(Recorded data)
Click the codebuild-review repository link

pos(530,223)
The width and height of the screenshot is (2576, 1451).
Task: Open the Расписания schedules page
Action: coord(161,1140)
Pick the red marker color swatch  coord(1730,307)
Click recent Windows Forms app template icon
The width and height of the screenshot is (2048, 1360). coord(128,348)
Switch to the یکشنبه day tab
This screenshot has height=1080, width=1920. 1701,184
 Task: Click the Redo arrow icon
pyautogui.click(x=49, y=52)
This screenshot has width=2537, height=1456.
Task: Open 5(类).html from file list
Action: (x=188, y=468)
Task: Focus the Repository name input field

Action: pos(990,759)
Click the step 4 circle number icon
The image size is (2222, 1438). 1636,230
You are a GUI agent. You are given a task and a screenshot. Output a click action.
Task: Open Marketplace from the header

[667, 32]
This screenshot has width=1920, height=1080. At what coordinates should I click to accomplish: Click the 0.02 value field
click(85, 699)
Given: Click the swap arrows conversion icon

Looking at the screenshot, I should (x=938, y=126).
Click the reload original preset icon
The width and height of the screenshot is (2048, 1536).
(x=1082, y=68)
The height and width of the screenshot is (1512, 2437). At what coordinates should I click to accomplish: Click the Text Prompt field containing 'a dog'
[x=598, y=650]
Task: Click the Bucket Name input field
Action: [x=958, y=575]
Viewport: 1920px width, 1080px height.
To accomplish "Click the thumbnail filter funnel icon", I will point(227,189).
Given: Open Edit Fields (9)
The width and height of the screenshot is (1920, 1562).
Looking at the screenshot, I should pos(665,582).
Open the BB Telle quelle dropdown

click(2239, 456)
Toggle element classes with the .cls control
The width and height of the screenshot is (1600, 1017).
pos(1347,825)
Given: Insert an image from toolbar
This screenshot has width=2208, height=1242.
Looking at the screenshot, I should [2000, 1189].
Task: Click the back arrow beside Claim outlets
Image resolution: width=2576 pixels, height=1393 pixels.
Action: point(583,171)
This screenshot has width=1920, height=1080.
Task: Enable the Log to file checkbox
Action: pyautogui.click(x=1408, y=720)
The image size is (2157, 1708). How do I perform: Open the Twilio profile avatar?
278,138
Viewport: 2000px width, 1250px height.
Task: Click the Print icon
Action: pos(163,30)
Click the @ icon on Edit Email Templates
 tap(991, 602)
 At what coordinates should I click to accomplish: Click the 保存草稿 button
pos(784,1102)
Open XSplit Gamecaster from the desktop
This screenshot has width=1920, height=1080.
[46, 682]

§ What to work on: Your answer must consist only of the lines from the one containing "The width and height of the screenshot is (1600, 1017)." through the last line of the data above, both included, exactly as written.

§ The completed task:
The width and height of the screenshot is (1600, 1017).
pos(1347,825)
Given: Insert an image from toolbar
This screenshot has width=2208, height=1242.
Looking at the screenshot, I should [2000, 1189].
Task: Click the back arrow beside Claim outlets
Image resolution: width=2576 pixels, height=1393 pixels.
Action: point(583,171)
This screenshot has width=1920, height=1080.
Task: Enable the Log to file checkbox
Action: pyautogui.click(x=1408, y=720)
The image size is (2157, 1708). How do I perform: Open the Twilio profile avatar?
278,138
Viewport: 2000px width, 1250px height.
Task: Click the Print icon
Action: pos(163,30)
Click the @ icon on Edit Email Templates
 tap(991, 602)
 At what coordinates should I click to accomplish: Click the 保存草稿 button
pos(784,1102)
Open XSplit Gamecaster from the desktop
This screenshot has width=1920, height=1080.
[46, 682]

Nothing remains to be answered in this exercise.